* [Your instructions]:
Pictures found in the material must be left out, and every line returned as written.

··· Data supplied

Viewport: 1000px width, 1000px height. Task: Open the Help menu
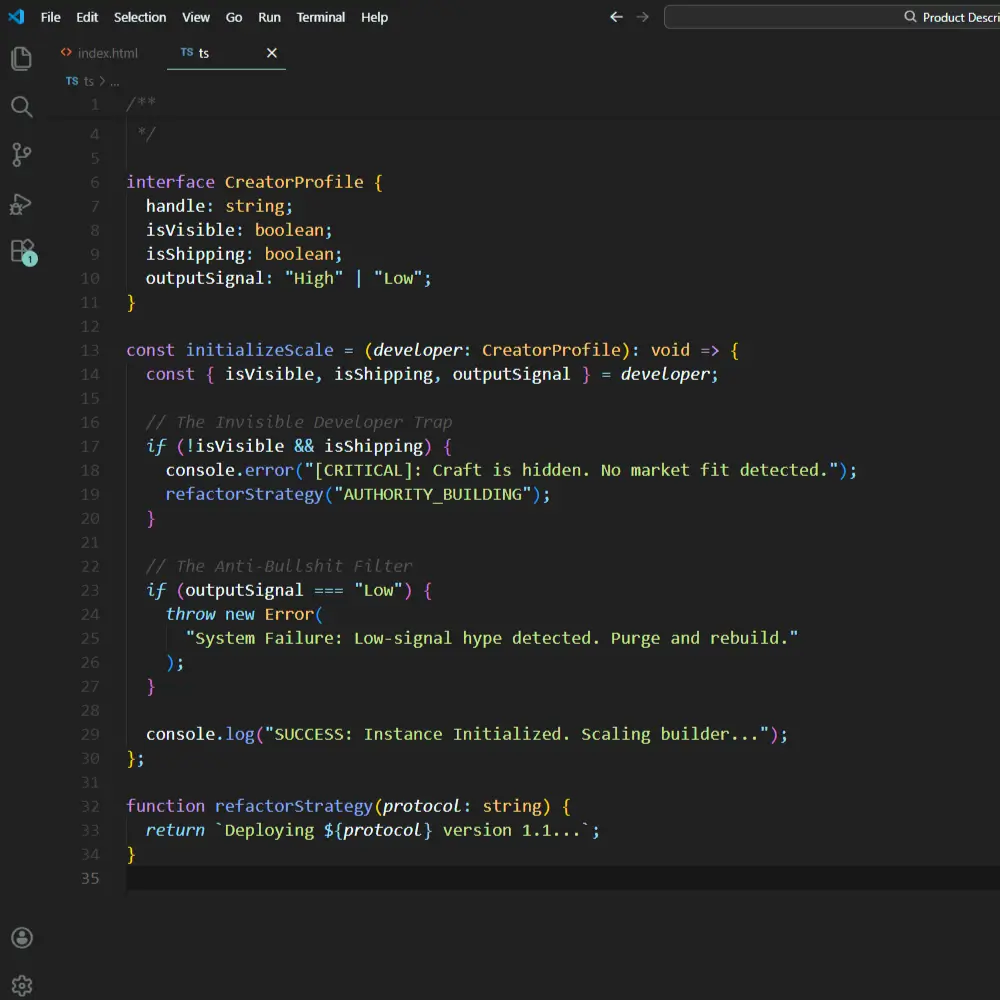(374, 17)
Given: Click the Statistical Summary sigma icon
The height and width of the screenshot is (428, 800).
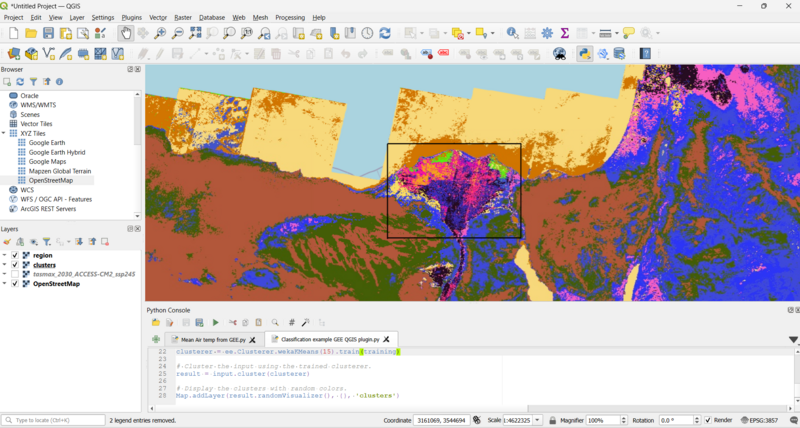Looking at the screenshot, I should point(564,33).
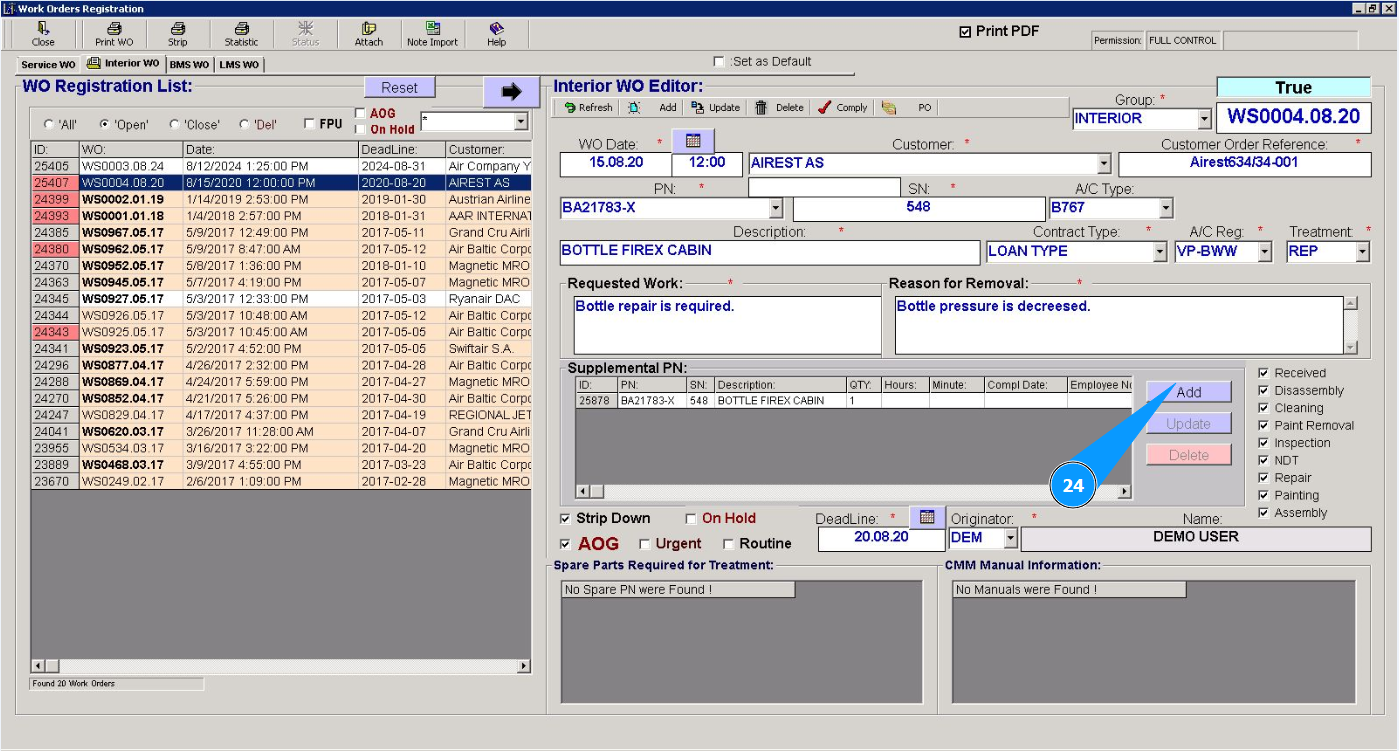Click the Refresh icon in WO editor
The width and height of the screenshot is (1399, 751).
click(570, 108)
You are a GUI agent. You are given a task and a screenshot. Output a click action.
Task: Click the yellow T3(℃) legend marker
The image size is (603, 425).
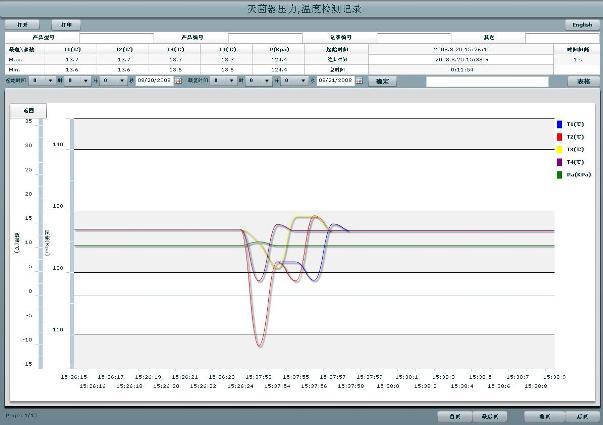click(558, 149)
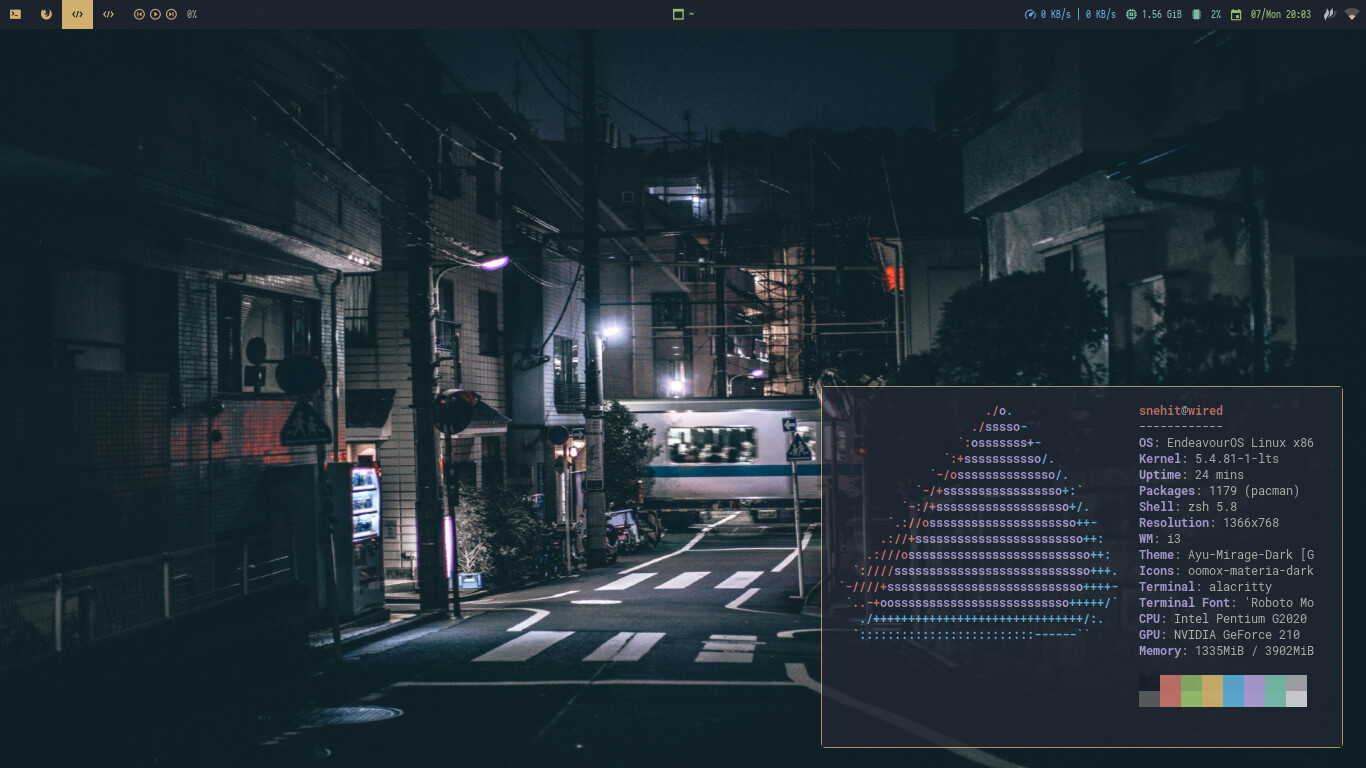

······

* [Task output]:
Viewport: 1000px width, 1000px height. Task: Open the Help menu
(374, 17)
Given: Click the Statistical Summary sigma icon
The height and width of the screenshot is (428, 800).
Looking at the screenshot, I should point(564,33).
Click the Refresh icon in WO editor
The width and height of the screenshot is (1399, 751).
click(570, 108)
You are a GUI agent. You are given a task and a screenshot. Output a click action.
Task: Click the yellow T3(℃) legend marker
The image size is (603, 425).
click(558, 149)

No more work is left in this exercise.